En este oficio de poeta y lectora que se ha enlazado con el de traductora y narradora, todos se han dado la mano: Baudelaire y Celan, Darwish y Ruben Darío, Pessoa y Marie Ndiaye, Steinbeck y Céline, Del Paso y MarieClaire Blais, Abigael Bohórquez y Anne Michaels, Calvino y Arundhati Roy (mi tocaya en lengua bengalí), Coetzee y Gorostiza, Djuna Barnes y Olga Orozco. Lista en la que no puedo dejar atrás a Daniel Boorstin, el historiador cuyos ensayos adornan su libro enciclopédico The discoverers como joyas de la corona.
Los escritores que me han marcado como a un buey el hierro en los últimos 30 años de mi vida son legión; son tantos que no me alcanzaría un diccionario —que colecciono y de los que estoy también enamorada— para nombrarlos a todos. ¿Qué tocan?
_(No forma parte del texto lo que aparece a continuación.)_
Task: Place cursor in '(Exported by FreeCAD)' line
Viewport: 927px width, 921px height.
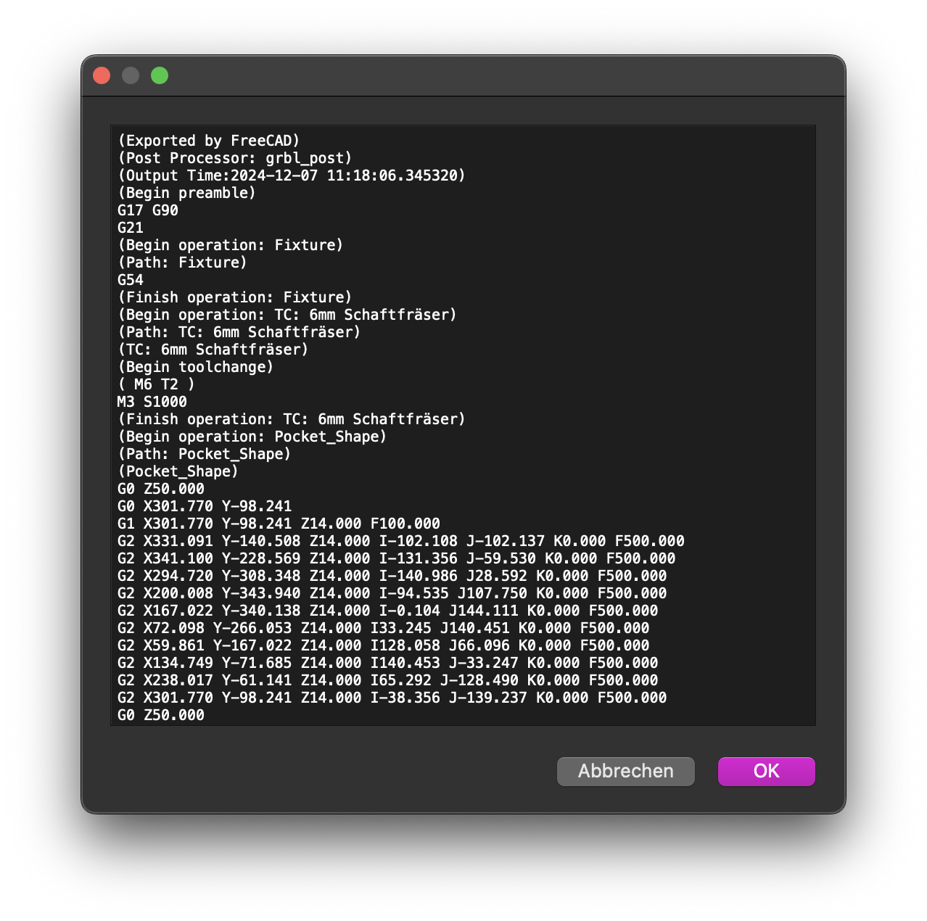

Eso que describe el diplomático francés Jacques de Bourbon Busset con esas conmovedoras palabras: “Cada ser humano es el guardián de algo que lo rebasa, que no es realmente suyo. Dicha fuerza no puede salir a la luz con impunidad. Es una esencia de sombra que no soporta bien la plena luz del día […] Es importante dejar crecer la parte oculta, que es sin duda la mejor […] Esta mejor parte, es imposible, so pena de no saber de lo que estamos hablando, no llamarle alma”.
Para contestarle a este servidor de la república francesa, yo remataría con esto: “No me puedo imaginar un Paraíso —ese posible destino final del alma— sin libros”.
Texto tomado del libro 'Marca de fuego. Experiencias de escritores en torno a la lectura', coordinado por Jorge Souza Jauffred y Godofredo Olivares y publicado por la Universidad de Guadalajara.